A modern SaaS platform rendered as a frame-grouped architecture diagram - clients, edge, API layer, services, async, data plane, observability, and external systems each visually separated with labelled edges showing the dependencies between them. The same diagram an agent maintains for the team rather than a one-shot artwork that drifts the moment a service is added.

## When to use it

When your architecture documentation matters but no one wants to maintain it by hand. The agent reads source code, configuration, and infrastructure-as-code; identifies services, databases, queues, and external systems; and applies typed operations to keep a persisted diagram current. Run it on every push to main, on a nightly schedule, or as a manual refresh - the diagram is always behind by at most one CI run.

## What the agent does

The agent scans the repository and identifies the components: services from `package.json` workspaces, databases from connection strings or ORM configs, queues from worker definitions, external systems from outbound HTTP / SDK imports. It fetches the persisted scene, applies `createNode` for new components, `updateNode` when properties change, `createEdge` for new dependencies, and `deleteElement` for removed components. Then it validates structurally, renders the result, and stores the new revision.
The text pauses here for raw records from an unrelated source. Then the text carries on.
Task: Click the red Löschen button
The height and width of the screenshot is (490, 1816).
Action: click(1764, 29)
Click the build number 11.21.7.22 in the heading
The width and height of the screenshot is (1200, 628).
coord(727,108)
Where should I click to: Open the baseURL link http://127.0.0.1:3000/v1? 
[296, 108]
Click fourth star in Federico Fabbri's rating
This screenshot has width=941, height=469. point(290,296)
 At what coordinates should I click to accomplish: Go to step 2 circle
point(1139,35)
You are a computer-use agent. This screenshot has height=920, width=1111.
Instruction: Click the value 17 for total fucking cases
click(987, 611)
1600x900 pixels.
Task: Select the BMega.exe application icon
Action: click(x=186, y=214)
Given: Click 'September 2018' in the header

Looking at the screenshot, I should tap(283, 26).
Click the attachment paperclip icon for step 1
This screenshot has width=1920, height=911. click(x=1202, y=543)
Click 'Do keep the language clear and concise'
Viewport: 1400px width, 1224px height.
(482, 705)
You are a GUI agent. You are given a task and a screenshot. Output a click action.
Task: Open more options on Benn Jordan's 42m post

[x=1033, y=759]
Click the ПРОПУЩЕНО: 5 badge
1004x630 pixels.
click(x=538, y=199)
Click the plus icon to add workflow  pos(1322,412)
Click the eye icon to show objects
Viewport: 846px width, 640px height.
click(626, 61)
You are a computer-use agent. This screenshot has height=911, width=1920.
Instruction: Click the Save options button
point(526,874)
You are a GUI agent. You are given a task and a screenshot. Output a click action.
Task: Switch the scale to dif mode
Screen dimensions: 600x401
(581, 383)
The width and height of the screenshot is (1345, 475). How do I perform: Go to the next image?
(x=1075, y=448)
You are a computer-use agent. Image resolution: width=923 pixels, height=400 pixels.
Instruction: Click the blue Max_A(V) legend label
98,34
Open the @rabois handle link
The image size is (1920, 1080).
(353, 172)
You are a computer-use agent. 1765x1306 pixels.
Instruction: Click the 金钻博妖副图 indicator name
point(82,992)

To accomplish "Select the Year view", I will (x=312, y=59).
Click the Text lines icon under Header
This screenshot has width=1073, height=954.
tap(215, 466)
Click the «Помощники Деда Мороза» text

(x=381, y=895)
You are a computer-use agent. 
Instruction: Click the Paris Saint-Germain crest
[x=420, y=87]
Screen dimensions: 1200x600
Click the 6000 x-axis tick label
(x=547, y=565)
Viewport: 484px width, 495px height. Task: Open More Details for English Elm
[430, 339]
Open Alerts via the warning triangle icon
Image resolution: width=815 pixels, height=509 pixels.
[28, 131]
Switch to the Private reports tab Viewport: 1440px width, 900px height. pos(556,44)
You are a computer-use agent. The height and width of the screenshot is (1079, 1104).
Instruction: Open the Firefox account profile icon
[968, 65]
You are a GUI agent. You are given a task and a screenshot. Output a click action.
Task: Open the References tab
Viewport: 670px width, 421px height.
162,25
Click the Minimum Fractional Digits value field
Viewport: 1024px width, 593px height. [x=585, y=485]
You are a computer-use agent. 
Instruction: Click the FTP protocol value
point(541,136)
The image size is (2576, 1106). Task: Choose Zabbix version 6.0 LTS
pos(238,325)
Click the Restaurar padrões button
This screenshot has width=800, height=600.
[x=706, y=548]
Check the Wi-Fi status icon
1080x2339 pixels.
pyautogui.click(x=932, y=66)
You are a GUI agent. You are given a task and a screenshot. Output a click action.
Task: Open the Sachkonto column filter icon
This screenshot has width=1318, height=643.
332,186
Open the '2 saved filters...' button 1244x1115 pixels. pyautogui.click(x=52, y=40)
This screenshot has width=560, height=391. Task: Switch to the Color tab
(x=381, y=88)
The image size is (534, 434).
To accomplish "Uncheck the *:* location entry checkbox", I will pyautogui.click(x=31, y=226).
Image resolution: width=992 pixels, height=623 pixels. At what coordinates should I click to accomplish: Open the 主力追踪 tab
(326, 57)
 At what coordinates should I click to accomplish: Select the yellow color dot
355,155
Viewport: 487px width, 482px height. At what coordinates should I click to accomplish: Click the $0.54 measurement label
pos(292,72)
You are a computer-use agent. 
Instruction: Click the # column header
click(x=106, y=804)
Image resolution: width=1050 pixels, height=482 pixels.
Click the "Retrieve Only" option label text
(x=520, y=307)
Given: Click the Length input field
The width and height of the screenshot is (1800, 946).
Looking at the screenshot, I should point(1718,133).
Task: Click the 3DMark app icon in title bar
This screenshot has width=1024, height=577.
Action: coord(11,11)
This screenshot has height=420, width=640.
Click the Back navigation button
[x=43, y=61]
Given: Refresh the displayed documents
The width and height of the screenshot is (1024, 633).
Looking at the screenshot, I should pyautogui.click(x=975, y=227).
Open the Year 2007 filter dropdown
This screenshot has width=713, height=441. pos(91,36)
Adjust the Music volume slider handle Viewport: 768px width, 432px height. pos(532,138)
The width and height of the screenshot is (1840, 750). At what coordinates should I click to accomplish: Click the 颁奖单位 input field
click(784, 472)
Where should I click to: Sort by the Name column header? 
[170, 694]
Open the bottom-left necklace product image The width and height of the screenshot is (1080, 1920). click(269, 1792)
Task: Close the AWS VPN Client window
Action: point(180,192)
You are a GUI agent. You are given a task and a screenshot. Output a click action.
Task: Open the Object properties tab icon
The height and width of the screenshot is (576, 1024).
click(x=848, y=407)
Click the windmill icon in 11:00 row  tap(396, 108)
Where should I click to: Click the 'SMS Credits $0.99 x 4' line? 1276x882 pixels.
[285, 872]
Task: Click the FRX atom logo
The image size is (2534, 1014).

Because Zindex preserves stable element IDs across runs, frame groupings stay intact and small changes produce small visual diffs. New engineers see the live architecture; reviewers see exactly what each PR added or removed.

## What the output includes

- A frame-grouped architecture diagram with seven logical layers (clients, edge, API, services, async, data plane, observability) plus an external-systems sidebar.
- Lucide icons on every component for quick visual recognition.
- Edge labels showing the protocol or relationship (HTTPS, queries, publishes, charges, emails).
- Dashed edges for asynchronous flows; solid for synchronous request/response.
- Frame-level edges (e.g. `services → observability`) to express "the whole layer emits telemetry" without drawing N redundant arrows.
## Agent workflow
Keep a service-architecture diagram of an entire codebase current by scanning the repository on a schedule (or on every default-branch commit), deriving services / databases / queues / external dependencies from configuration files, and patching the persisted Zindex scene incrementally so the diagram never drifts more than a single commit behind reality.
**Inputs**

- Repository checkout (full clone, default branch)
- Convention map: which directory layouts mean 'this is a service' (e.g. services/*/Dockerfile, apps/*/package.json, internal/cmd/*)
- Detector list: regexes / dep-graph patterns that identify databases (postgres URL strings), queues (Kafka topics, SQS queue names), external systems (Stripe SDK imports, Sendgrid API keys)
- Existing Zindex scene id (long-lived; one per repository)
- Zindex API key
**Outputs**

- Updated persisted scene with frames for each tier (clients / edge / API / services / data / async / observability / external) and one node per detected component
- Rendered SVG suitable for embedding in the repository's README or docs site
- Revision history that doubles as an architecture changelog (each revision message describes what shipped that day / week)
- Optional: weekly Slack digest summarising newly-detected components
**Steps**

1. **Fetch the persisted scene** - Architecture scenes are long-lived (revisions stretch across months). Fetch the current state before deriving anything new.
   _MCP: `dsp_get_scene` · HTTP: `GET /v1/scenes/${SCENE_ID}`_

2. **Scan the repository for components** - Walk the directory tree applying the convention map: directories matching `services/*/Dockerfile` become service nodes, `apps/*/package.json` become app nodes. Apply the detector list against every source file: database URL strings → database nodes; queue topic / queue-name imports → queue nodes; SDK package names → external-system nodes. Group everything into the canonical eight-tier frame layout (clients, edge, API, services, data, async, observability, external).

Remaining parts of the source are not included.